The strengths of our study are the large initial sample size, the systematic use of MR arthrography, and the single-center design of the study. Other authors evaluated the sensitivity and specificity of MRI versus MR arthrography in 150 shoulders. The sensitivity and specificity values of MRI without contrast medium were respectively 83% and 100% for anterior labrum lesions, 85% and 100% for SLAP lesions, and 92% and 100% for supraspinatus tendon lesions.

Compared to arthroscopy, MR arthrography reaches sensitivity and specificity values respectively of 98% and 100% for anterior labral lesions, specifically 98% and 99% for SLAP lesions and 100% sensitivity and specificity for cuff lesions [7, 13].

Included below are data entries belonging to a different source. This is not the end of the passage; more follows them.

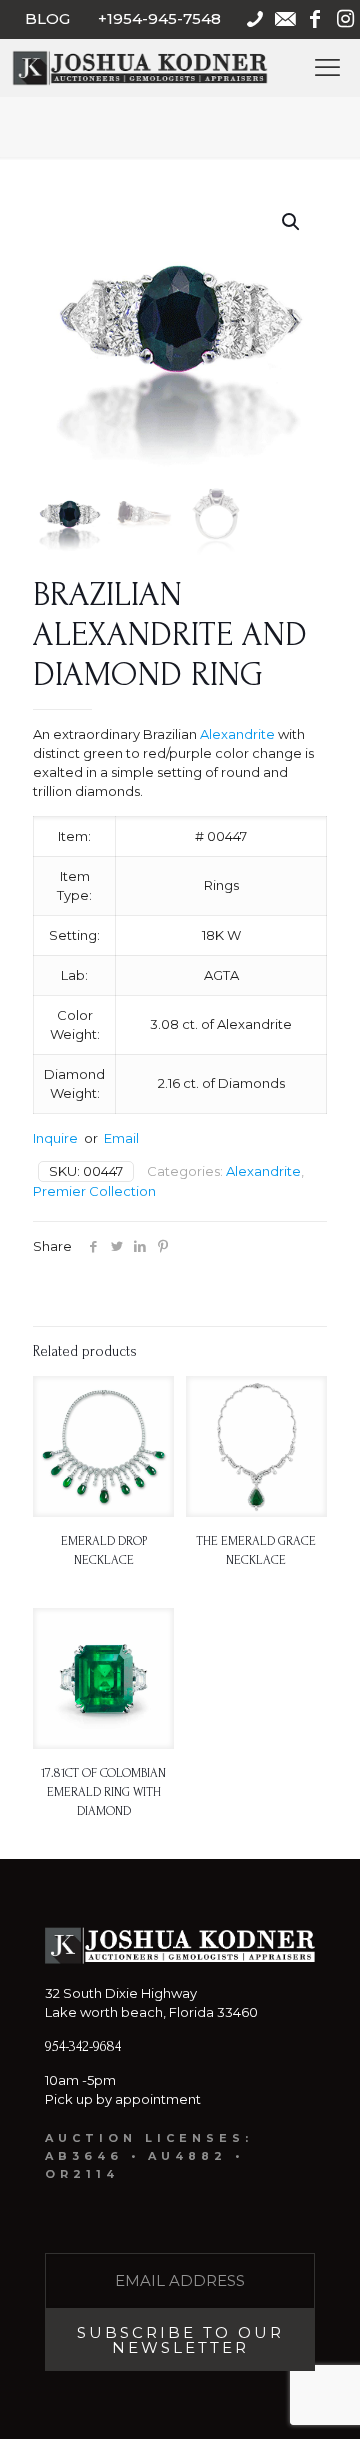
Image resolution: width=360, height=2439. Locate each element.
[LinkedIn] (139, 1246)
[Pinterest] (162, 1246)
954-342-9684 (83, 2046)
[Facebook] (93, 1246)
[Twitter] (116, 1246)
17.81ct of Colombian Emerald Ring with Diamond (103, 1792)
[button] (292, 222)
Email (121, 1138)
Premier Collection (94, 1191)
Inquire (55, 1138)
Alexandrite (237, 734)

A limitation of our study is the absence of systematic comparison between MR-arthrography and arthroscopy, but data in the literature consider MR arthrography the gold standard in the evaluation of the upper portion of the shoulder [5, 43].

Conclusions

Our findings suggest that the diagnosis of anatomical variants of upper shoulder structures should be performed with MR arthrography.

It is possible that adherence of the long head biceps tendon to the supraspinatus more often predisposes to a lesion of the superior glenoid labrum (SLAP), in view of the close relationships between the fibrocartilage and the bicipital anchor, probably related to the limited excursion of the intraarticular long head biceps tendon.